Prometheum, a previously obscure broker-dealer, suddenly obtained a novel broker-dealer license in 2023 and publicly supported SEC Chairman Gensler's views on the status of digital asset securities, raising widespread questions. Its CEO was questioned by Republican lawmakers at a congressional hearing, and according to FINRA records, Prometheum's alternative trading system (ATS) has not yet executed any trades. Republicans have called for the Department of Justice and SEC to investigate whether Prometheum has "ties to China", and there are also allegations of irregularities in its fundraising and financial reporting. Regardless of whether an investigation is launched, the "special purpose broker-dealer" license is expected to be abolished by 2025.
- @intangiblecoins
Dogecoin may break $1 for the first time in 2025, with a market cap expected to reach $100 billion
As the world's most famous and longest-running meme coin (memecoin), Dogecoin's market performance is expected to reach new heights in 2025. However, its peak market value may be surpassed by the budget cuts of the "Government Efficiency Department". The department is expected to identify and successfully implement measures to reduce Dogecoin's market value peak in 2025.
- @intangiblecoins
Disclaimer: Members of Galaxy and/or Galaxy Research hold Bit, Bit, and Dogecoin.

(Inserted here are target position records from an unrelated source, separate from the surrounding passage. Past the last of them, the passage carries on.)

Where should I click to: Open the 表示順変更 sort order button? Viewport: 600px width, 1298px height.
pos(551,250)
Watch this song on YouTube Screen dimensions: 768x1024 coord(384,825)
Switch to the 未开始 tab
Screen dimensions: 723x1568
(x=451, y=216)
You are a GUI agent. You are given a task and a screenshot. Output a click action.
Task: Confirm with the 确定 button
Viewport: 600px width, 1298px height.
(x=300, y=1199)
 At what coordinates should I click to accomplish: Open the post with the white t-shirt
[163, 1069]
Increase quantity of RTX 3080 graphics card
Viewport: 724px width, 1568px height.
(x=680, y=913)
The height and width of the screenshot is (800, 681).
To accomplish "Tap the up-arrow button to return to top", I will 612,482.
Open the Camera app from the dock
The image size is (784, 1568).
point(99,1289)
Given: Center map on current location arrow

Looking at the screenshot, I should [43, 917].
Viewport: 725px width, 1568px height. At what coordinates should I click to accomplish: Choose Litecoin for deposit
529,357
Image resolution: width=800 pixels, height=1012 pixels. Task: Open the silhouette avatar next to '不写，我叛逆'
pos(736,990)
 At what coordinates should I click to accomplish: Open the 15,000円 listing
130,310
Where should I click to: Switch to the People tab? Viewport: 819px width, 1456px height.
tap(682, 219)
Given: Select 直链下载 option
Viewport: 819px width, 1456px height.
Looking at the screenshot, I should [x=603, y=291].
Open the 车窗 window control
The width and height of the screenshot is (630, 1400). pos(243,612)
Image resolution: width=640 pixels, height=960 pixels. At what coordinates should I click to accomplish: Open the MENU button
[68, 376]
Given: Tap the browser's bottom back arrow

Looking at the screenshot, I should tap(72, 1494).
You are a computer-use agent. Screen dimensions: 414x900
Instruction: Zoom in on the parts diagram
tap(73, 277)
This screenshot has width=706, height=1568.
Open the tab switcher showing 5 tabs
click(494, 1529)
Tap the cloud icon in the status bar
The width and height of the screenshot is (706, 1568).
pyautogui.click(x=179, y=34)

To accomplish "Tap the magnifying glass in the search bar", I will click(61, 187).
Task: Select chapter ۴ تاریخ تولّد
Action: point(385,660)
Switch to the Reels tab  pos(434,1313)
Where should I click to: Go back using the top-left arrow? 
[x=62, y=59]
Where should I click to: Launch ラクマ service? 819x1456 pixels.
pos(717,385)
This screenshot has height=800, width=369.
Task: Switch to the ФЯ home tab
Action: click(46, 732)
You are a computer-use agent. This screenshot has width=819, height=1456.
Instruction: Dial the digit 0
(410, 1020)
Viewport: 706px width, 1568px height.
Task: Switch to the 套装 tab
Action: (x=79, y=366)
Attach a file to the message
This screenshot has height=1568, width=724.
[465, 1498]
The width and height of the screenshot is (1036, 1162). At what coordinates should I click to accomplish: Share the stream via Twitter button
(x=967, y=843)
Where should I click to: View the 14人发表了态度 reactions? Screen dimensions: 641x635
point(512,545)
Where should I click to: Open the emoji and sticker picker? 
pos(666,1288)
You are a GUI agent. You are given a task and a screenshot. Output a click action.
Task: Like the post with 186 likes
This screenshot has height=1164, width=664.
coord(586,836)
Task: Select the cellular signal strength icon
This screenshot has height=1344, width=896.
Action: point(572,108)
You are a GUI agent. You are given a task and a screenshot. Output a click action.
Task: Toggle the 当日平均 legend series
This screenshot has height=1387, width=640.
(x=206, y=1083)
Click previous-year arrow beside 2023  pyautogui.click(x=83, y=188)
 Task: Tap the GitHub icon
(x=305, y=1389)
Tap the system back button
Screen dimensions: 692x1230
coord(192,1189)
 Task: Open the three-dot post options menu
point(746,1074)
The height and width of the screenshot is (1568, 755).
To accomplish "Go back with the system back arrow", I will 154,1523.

Many forecasts have not been shared, and there are more forecasts that can be made. These forecasts are not investment advice and do not constitute an offer, recommendation or invitation to purchase or sell any securities (including Galaxy securities). These forecasts represent the views of the Galaxy Research team as of December 2024 and do not necessarily reflect the position of Galaxy or any of its affiliates. These forecasts will not be updated.